Line by line, repeat the material below exactly and leave the images out.
-------- Raw data
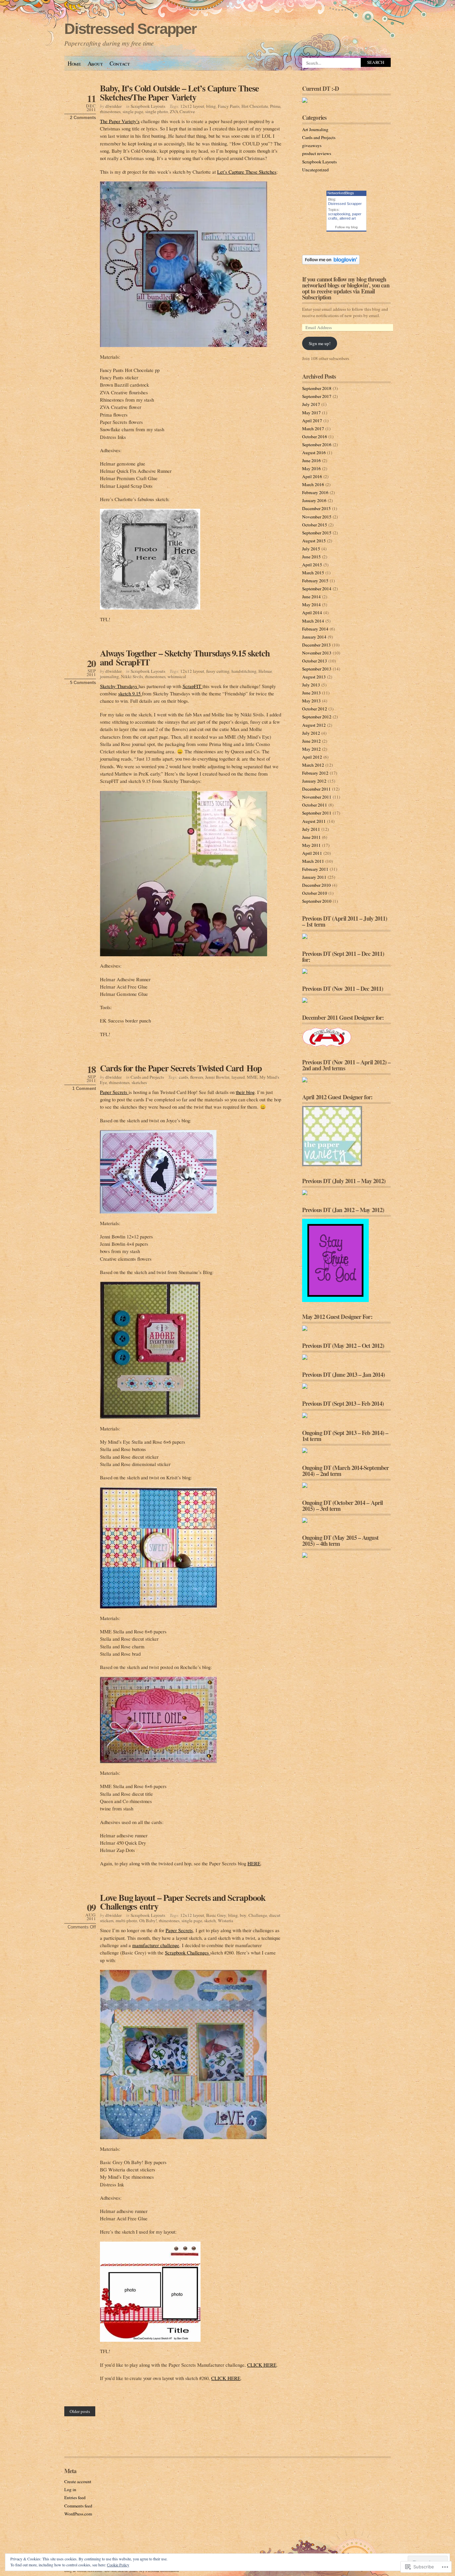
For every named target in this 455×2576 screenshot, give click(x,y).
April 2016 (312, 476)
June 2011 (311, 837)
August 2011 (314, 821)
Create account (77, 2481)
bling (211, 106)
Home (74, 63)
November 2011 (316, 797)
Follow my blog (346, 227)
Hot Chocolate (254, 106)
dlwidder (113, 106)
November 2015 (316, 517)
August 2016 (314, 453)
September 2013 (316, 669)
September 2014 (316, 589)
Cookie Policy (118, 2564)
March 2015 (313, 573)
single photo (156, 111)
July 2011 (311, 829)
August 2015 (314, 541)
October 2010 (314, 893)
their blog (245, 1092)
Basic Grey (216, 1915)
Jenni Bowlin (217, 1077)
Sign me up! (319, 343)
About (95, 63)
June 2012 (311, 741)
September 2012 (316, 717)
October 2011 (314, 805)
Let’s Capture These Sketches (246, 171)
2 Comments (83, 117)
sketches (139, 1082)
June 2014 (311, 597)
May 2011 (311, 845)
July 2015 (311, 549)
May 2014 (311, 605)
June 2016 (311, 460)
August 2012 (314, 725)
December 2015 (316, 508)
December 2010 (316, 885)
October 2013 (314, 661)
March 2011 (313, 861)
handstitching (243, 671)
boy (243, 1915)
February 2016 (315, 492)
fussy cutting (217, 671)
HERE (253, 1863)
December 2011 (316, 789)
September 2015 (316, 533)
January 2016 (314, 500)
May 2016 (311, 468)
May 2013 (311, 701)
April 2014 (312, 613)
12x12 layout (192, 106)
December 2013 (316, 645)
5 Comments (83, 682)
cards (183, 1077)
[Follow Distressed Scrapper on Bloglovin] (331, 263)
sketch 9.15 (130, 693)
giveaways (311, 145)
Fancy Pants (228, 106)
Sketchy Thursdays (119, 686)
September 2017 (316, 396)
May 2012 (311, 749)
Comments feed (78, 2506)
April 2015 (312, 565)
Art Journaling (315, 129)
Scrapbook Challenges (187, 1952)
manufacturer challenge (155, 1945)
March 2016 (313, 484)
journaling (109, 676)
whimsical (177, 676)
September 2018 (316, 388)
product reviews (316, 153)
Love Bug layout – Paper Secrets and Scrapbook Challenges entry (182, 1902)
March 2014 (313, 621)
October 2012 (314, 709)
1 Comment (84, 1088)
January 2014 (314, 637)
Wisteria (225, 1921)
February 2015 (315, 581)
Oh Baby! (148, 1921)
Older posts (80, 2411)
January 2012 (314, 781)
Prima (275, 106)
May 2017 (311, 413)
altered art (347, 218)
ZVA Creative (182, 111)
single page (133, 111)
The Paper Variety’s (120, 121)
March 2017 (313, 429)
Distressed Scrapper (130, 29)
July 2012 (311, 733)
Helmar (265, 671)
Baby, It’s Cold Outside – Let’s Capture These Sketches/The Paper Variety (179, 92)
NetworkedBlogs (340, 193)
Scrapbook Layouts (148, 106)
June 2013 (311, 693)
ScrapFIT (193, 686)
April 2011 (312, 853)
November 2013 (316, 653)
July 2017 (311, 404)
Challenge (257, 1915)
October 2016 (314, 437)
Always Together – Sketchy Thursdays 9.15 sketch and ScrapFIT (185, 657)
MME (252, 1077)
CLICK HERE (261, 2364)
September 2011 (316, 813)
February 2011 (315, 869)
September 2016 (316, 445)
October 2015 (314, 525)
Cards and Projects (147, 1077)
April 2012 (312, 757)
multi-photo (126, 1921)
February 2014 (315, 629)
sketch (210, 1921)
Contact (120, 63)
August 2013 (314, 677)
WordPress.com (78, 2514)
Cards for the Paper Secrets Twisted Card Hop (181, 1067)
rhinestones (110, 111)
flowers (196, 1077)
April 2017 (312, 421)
----------------
## Expected output
For every named target in this 455×2576 screenshot, give click(x,y).
April 2016 (312, 476)
June 2011 (311, 837)
August 2011 (314, 821)
Create account (77, 2481)
bling (211, 106)
Home (74, 63)
November 2011 (316, 797)
Follow my blog (346, 227)
Hot Chocolate (254, 106)
dlwidder (113, 106)
November 2015 (316, 517)
August 2016 (314, 453)
September 2013 (316, 669)
September 2014 (316, 589)
Cookie Policy (118, 2564)
March 2015 (313, 573)
single photo (156, 111)
July 2011 (311, 829)
August 2015 (314, 541)
October 2010 (314, 893)
their blog (245, 1092)
Basic Grey (216, 1915)
Jenni Bowlin (217, 1077)
Sign me up! (319, 343)
About (95, 63)
June 2012 (311, 741)
September 2012 (316, 717)
October 2011 (314, 805)
Let’s Capture These Sketches (246, 171)
2 Comments (83, 117)
sketches (139, 1082)
June 2014 (311, 597)
May 2011 (311, 845)
July 2015 (311, 549)
May 2014 (311, 605)
June 2016 (311, 460)
August 2012 (314, 725)
December 2015 (316, 508)
December 2010 (316, 885)
October 2013 (314, 661)
March 2011 (313, 861)
handstitching (243, 671)
boy (243, 1915)
February 2016 (315, 492)
fussy cutting (217, 671)
HERE (253, 1863)
December 2011 (316, 789)
September 2015 (316, 533)
January 2016 (314, 500)
May 2016 (311, 468)
May 2013 (311, 701)
April 2014 (312, 613)
12x12 layout (192, 106)
December 2013 (316, 645)
5 Comments (83, 682)
cards (183, 1077)
[Follow Distressed Scrapper on Bloglovin] (331, 263)
sketch 9.15 (130, 693)
giveaways (311, 145)
Fancy Pants (228, 106)
Sketchy Thursdays (119, 686)
September 2017 (316, 396)
May 2012 (311, 749)
Comments feed (78, 2506)
April 2015 (312, 565)
Art Journaling (315, 129)
Scrapbook Challenges (187, 1952)
manufacturer challenge (155, 1945)
March 2016 (313, 484)
journaling (109, 676)
whimsical (177, 676)
September 2018 (316, 388)
product reviews (316, 153)
Love Bug layout – Paper Secrets and Scrapbook Challenges entry (182, 1902)
March 2014 (313, 621)
October 2012 (314, 709)
1 Comment (84, 1088)
January 2014 (314, 637)
Wisteria (225, 1921)
February 2015 (315, 581)
Oh Baby! (148, 1921)
Older posts (80, 2411)
January 2012 (314, 781)
Prima (275, 106)
May 2017 (311, 413)
altered art (347, 218)
ZVA Creative (182, 111)
single page (133, 111)
The Paper Variety’s (120, 121)
March 2017 (313, 429)
Distressed Scrapper (130, 29)
July 2012 (311, 733)
Helmar (265, 671)
Baby, It’s Cold Outside – Let’s Capture These Sketches/The Paper Variety (179, 92)
NetworkedBlogs (340, 193)
Scrapbook Layouts (148, 106)
June 2013 (311, 693)
ScrapFIT (193, 686)
April 2011 (312, 853)
November 2013 (316, 653)
July 2017 (311, 404)
Challenge (257, 1915)
October 2016 (314, 437)
Always Together – Sketchy Thursdays 9.15 sketch and ScrapFIT (185, 657)
MME (252, 1077)
CLICK HERE (261, 2364)
September 2011 (316, 813)
February 2011 (315, 869)
September 2016 (316, 445)
October 2015 (314, 525)
Cards and Projects (147, 1077)
April 2012 (312, 757)
multi-photo (126, 1921)
February 2014 (315, 629)
sketch (210, 1921)
Contact (120, 63)
August 2013 (314, 677)
WordPress.com (78, 2514)
Cards for the Paper Secrets Twisted Card Hop (181, 1067)
rhinestones (110, 111)
flowers (196, 1077)
April 2017 (312, 421)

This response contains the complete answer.